## Task objective
From the entries below, output the line with "Task: Click the Checkpoint" and each following line up to and including the line with "Given: Go to step 1 Select an OVF template", exactly as written.

Pixel coordinate grounding data:
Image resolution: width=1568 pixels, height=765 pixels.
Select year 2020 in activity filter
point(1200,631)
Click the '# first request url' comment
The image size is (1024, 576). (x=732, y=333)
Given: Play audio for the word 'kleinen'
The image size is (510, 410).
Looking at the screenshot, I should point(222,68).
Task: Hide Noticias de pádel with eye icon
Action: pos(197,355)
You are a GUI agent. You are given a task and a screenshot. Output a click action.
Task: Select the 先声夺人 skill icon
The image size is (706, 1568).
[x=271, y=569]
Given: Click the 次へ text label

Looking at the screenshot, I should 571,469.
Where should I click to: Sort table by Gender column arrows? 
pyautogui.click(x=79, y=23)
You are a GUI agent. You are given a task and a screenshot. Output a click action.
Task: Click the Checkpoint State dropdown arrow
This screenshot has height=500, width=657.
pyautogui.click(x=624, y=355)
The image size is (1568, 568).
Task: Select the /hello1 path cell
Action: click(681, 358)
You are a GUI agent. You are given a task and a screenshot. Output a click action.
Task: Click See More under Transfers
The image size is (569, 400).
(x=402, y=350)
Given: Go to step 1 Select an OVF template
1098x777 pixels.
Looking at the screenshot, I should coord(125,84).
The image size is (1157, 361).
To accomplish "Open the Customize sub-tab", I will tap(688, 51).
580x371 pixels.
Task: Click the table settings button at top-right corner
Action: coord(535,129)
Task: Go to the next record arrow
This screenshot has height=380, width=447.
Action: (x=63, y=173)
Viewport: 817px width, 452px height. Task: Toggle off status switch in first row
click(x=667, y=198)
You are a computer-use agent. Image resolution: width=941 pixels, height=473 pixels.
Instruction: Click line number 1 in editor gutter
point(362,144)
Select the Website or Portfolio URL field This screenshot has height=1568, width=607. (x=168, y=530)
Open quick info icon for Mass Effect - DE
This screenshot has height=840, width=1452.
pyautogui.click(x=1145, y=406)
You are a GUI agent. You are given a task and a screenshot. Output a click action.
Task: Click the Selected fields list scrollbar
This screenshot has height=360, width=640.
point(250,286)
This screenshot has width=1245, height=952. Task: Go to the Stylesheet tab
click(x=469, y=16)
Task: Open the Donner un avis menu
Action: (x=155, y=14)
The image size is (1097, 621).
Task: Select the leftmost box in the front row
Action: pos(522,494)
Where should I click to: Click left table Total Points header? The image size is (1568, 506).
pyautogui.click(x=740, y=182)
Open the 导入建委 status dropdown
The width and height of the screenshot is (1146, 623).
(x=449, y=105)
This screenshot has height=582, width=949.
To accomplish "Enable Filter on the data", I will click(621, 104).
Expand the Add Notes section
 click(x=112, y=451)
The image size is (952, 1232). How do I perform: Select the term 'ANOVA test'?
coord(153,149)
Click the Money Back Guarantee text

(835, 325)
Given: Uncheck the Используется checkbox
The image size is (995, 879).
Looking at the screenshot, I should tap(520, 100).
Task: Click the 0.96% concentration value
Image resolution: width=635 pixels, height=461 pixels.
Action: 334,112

## Task solution
Task: Click the Checkpoint State dropdown arrow
This screenshot has height=500, width=657.
pyautogui.click(x=624, y=355)
The image size is (1568, 568).
Task: Select the /hello1 path cell
Action: click(681, 358)
You are a GUI agent. You are given a task and a screenshot. Output a click action.
Task: Click See More under Transfers
The image size is (569, 400).
(x=402, y=350)
Given: Go to step 1 Select an OVF template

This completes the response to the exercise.